In an article today on Slate.com, science and medical columnist Amanda Schaffer provides evidence that refutes the belief that worrying or anxiety leads to problems with infertility, premature birth, or developmental delays in children. For today's generation of childbearing women, the worry over worrying is a vicious cycle. With women who are trying to get pregnant, they are told not to become too anxious about the process -- that worrying about it can prolong conception. With women who are pregnant, they are told to monitor their levels of anxiety of stress, as it may lead to premature birth or cause later harm to their child's development. As if we don't have enough to think about during pregnancy, now we're told we should worry about our worrying!
But Schaffer says it doesn't have to be so:
...the reigning impression is wrong: The weight of evidence suggests that moderate levels of stress and anxiety do none of the things we fear. They seem not to affect whether women are able to conceive, whether they carry the fetus to term, or whether their kids reach normal developmental milestones. (If anything, some maternal stress during pregnancy seems to make kids mature a little faster.)

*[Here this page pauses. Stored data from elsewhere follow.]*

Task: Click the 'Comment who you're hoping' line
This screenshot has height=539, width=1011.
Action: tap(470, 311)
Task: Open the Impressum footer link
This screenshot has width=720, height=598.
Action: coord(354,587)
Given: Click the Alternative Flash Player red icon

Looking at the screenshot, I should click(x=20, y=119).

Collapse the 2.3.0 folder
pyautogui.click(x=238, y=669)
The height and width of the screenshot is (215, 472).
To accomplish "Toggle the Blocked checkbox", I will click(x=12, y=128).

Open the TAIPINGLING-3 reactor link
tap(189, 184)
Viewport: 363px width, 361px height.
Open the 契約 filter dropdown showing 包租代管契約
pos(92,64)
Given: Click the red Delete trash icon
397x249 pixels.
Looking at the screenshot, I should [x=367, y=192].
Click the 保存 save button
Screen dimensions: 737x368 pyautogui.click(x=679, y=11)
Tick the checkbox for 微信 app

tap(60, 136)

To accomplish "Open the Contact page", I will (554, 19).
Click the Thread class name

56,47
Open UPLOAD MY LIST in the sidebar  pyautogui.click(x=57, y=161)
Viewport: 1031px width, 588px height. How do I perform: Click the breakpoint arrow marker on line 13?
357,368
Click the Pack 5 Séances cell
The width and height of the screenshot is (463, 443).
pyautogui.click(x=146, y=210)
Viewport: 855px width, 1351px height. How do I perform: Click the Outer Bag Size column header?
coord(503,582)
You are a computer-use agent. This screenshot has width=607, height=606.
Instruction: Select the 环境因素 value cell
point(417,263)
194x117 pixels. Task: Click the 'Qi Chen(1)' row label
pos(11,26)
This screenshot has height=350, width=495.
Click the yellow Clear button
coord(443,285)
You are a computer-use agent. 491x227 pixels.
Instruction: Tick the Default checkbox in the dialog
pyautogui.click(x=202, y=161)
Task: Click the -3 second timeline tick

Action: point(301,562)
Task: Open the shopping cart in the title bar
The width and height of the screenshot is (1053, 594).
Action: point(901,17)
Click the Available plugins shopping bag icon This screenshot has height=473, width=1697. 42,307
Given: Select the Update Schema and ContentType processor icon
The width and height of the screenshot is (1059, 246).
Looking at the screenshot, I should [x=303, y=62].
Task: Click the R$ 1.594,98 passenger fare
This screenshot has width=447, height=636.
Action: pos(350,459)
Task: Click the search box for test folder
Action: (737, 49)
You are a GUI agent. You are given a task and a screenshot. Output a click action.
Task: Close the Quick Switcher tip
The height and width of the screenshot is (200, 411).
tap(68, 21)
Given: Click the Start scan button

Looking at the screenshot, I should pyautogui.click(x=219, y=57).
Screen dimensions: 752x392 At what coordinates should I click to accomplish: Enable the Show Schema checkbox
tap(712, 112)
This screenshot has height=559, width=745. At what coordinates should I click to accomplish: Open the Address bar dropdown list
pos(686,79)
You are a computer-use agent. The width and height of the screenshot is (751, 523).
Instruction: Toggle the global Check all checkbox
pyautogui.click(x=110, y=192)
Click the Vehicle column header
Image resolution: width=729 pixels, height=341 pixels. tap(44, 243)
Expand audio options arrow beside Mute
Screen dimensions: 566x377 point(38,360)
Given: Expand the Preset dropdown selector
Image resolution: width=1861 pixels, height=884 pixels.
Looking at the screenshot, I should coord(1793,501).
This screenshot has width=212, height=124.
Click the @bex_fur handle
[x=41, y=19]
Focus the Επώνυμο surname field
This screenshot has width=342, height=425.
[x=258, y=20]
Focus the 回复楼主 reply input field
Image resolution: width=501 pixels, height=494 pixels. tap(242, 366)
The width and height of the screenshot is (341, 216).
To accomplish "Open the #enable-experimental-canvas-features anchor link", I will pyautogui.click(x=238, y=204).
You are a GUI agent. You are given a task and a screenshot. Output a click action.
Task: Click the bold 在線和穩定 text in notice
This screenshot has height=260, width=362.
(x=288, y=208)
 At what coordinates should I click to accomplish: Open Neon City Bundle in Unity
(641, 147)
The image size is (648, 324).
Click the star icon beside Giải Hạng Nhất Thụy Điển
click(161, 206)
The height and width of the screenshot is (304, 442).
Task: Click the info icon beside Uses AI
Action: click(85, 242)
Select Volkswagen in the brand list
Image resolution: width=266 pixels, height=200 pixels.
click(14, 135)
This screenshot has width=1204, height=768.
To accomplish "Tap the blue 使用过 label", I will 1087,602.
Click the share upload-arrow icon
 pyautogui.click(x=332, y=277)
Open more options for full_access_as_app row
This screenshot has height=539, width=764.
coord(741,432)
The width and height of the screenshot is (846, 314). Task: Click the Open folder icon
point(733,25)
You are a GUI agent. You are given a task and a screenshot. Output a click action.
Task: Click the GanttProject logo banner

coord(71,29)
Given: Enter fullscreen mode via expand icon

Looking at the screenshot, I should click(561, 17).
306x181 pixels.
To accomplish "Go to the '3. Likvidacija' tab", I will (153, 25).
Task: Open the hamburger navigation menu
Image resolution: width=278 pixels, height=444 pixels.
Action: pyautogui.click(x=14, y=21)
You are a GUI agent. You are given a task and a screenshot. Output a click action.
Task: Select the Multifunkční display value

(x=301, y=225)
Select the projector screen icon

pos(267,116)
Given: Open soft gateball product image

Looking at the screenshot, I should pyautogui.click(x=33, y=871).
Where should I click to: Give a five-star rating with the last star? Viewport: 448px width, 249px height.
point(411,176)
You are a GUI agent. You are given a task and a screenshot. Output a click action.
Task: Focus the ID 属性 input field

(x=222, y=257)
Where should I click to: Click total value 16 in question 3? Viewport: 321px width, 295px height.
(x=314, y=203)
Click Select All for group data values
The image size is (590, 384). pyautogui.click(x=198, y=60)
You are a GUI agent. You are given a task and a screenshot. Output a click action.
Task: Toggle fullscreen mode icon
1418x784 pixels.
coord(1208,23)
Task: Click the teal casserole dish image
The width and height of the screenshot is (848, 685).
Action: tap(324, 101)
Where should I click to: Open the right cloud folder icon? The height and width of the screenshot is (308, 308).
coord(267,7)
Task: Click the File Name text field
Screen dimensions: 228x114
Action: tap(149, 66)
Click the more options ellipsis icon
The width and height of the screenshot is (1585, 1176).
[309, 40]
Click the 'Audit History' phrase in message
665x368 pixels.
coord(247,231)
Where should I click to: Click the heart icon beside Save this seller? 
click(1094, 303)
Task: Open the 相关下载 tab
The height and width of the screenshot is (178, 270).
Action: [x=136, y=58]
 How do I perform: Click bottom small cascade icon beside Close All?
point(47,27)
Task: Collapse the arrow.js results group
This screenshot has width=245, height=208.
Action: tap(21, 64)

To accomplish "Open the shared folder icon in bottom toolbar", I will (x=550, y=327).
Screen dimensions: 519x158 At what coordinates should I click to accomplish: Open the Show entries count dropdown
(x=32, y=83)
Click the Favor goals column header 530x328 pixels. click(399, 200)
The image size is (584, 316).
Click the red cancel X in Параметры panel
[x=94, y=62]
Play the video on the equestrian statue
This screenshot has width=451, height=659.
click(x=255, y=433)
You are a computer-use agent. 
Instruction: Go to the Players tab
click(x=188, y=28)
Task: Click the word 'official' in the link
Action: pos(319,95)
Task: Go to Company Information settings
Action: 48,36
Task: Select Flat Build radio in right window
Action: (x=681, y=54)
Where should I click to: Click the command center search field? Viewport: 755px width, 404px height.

How did we create a culture that is obsessed over stress? More than likely, it's the abundance of media and messaging we receive on a daily basis. Think about it -- how many tabloids, websites, and social media messages have you seen in the last week that comment on a celebrity's pregnancy? As Shaffer puts it, "A finding here, an anecdote there women can easily get the wrong idea."
So what does the evidence say? With regard to fertility, a meta-analysis in the British Medical Journal, which included more than 3,500 women, found: "Women's emotional state before IVF bore no relationship to whether the treatment worked. In other words, women with more extreme levels of anxiety or depression were just as likely to get pregnant after a single cycle as women with milder levels."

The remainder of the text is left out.